Later still in the series, the credits begin with Siegfried and James leaving J.R. Stubbs Provisions, getting back in the car and driving over the bridge featured in the series' first run.

| No. | Title | Original release date |
| 1 | "Here and There" | 2 September 1989 |
With their families away in London for the week, Siegfried suggests that he and James move into Skeldale House. Siegfried is excited to re-live yesteryear by spending long evenings talking about all and sundry. Things do not work out that way, of course. James meets Basil Courtenay, a man with an interesting past who is now working as a cowman. Characters: Calum Buchanan, Deirdre McEwan, Mr Dawson, Basil Courtenay, George Whitehead, Mr Coates, Sam Hall. Tristan Farnon does not appear
| 2 | "The Course of True Love" | 9 September 1989 |
After a series of misunderstandings, Calum and Deirdre fall out. Siegfried tries to heal the rift. The couple patch up their differences and become engaged. James meets former client Jim Potts, who is now retired. James vows to visit whenever he's passing, but tragedy strikes. Reigning sovereign George VI dies on 6 February 1952. Characters: Calum Buchanan, Deirdre McEwan, Jim Potts, Mrs Potts, Mr Bush. Tristan Farnon does not appear
| 3 | "The Call of the Wild" | 16 September 1989 |
Calum has an article published in the Veterinary Record. Siegfried thinks Calum plans to accept a job in Canada after he chastises him about bringing wildlife into Skeldale. James helps Barbara Hazlitt determine whether her collie has the aptitude to become a sheepdog. Siegfried and Calum visit Mrs Bond to treat one of her many felines, including the son of the late and vicious Boris. Deirdre and Calum get married. Tristan returns from Ireland to be best man. Characters: Calum Buchanan (final appearance), Deirdre Buchanan (final appearance), Barbara Hazlitt, Mrs Bond, Mr Skipton, George (postman). Tristan Farnon returns but does not appear for the remainder of the current series
| 4 | "The Nelson Touch" | 23 September 1989 |
Siegfried calls on the Blackwoods to treat a sick dog, but instead tries his hand at diagnosing human ailments. He also has to deal with the very odd Mr Hopps, who's seeking advice on the care of his dog. There is no dog, however, and Siegfried discovers Hopps is hoping to take advantage of the downturn in fortunes at the Blackwoods' farm. James castrates some pigs at Lord Hulton's estate and wins the pools. Characters: Charlie, Bert, Hughie, Mr Blackwood, Mrs Blackwood, Mr Hopps, Harry (Dr.) Allinson.

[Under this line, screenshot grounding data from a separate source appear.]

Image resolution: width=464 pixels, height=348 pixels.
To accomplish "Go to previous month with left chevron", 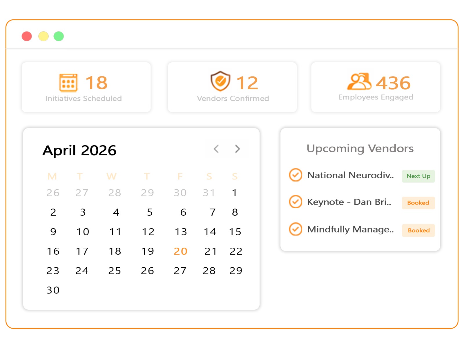I will (x=216, y=149).
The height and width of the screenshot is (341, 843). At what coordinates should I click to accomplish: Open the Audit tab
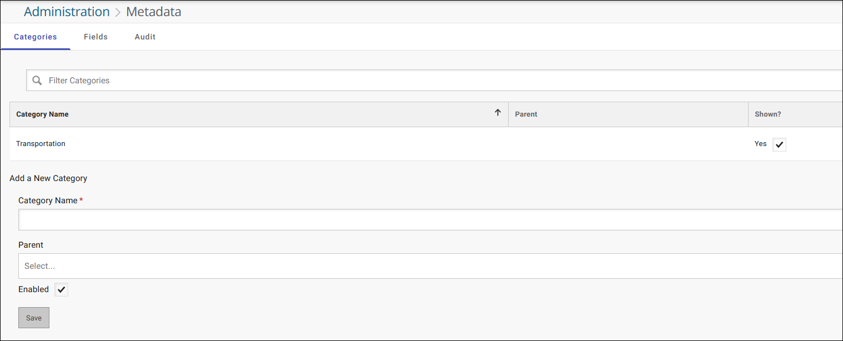(x=145, y=36)
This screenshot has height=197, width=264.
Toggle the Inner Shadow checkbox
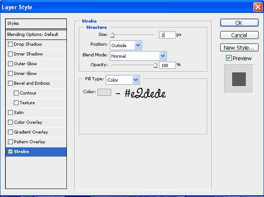(x=10, y=54)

| 5 | "Blood and Water" | 30 September 1989 |
With Calum now in Nova Scotia, Siegfried calls on Willie Bannister to help out once more. James meets two brothers who share a cottage but have not spoken to one another for fifty years. Oliver breeds rabbits, while Roland grows cabbage. Now one of Oliver's rabbits is ill and he blames his brother. Mr Hartley ropes Siegfried into speaking to a local farmers group, which meets at the Drovers Arms. Having accepted, Siegfried tries everything he can think of to wiggle out of it again. Characters: Oliver Strong, Roland Strong, Mr Dowson, Willie Bannister, Mr Hartley, Mr Biggins, Grimsdale, Glenys Truscott, Norman.
| 6 | "Where Sheep May Safely Graze" | 7 October 1989 |
James and Helen are worried about David Brathwaite, a local sheep farmer who has recently lost his wife. James deals with confectioner Geoff Hatfield's sick cat. He finds himself pestered by Mrs Pumphrey and Mrs Tibbett, who both want constant bulletins on the cat's progress. Characters: Mrs Pumphrey, Geoff Hatfield, David Braithwaite, Mrs Tibbett, Hodgekin, Richard Bailie, Alice Bailie.

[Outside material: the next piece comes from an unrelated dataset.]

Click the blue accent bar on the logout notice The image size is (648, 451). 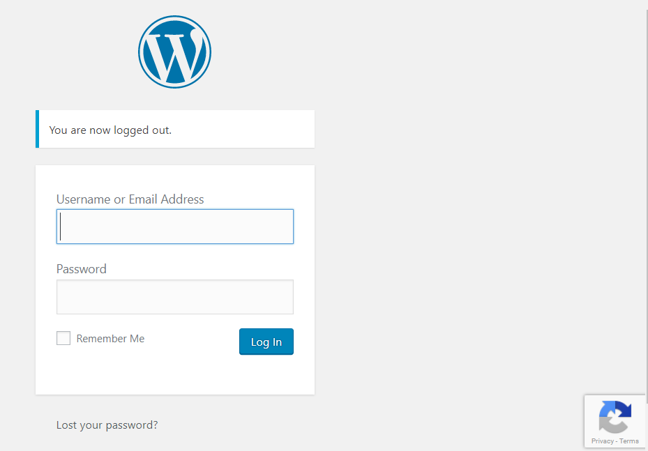coord(37,129)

| 7 | "The New World" | 14 October 1989 |
James has to deal with Vernon Harker, a lazy farmer who neglects his stock and the vets' advice. Siegfried treats Lady Hulton's aristocratic feline, Bess. Having made light of small-animal care, Siegfried has to backtrack. James is lumbered with Susie Thornton's monkey, which has a severe case of diarrhoea. Characters: Lady Hulton, Sister Rose, Rupe Nellist, Mrs Mason, Vernon Harker, Mrs Harker, Len Birtwhistle, Susie Thornton.
| 8 | "Mending Fences" | 21 October 1989 |
Siegfried has to deal with Jenny Garston and David Rayner, two neighbours who have been feuding for years. Siegfried and James almost fall foul of the law when they have an off-hours pint at the Black Horse. Characters: Jenny Garston, David Rayner, Elizabeth Rayner, Geoffrey Rayner, Nurse Brown, Cliff Brown, Reg Wilkey, P.C. Goole, Tony Binns.

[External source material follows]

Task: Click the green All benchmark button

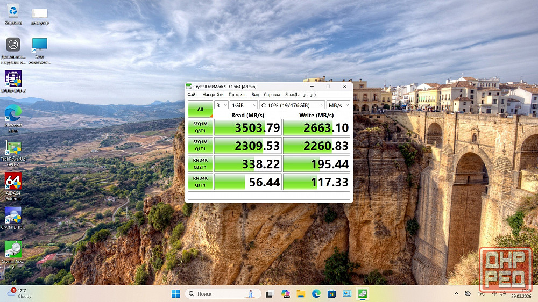Action: (x=200, y=109)
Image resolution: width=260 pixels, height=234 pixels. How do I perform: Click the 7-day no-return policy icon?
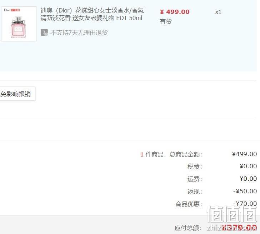click(44, 33)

| 9 | "Big Fish, Little Fish" | 28 October 1989 |
James is talked into playing in the annual 'Gentlemen v Players' cricket match. He is playing for the Gentlemen, while the Players are being captained by young Freddie Trueman. When James is injured fielding, Siegfried has to take his place at the crease. The Taylors are concerned about Maggie, their lame horse. Siegfried is accompanied on his rounds by young Colin Appleby, who has a sick goldfish. Characters: Colonel Jenkins, Arnie Braithwaite, Rachel Taylor, Bob Taylor, Colin Appleby, Brian Appleby, Alison Appleby, Freddie Trueman, Alec, Albert Wiggs.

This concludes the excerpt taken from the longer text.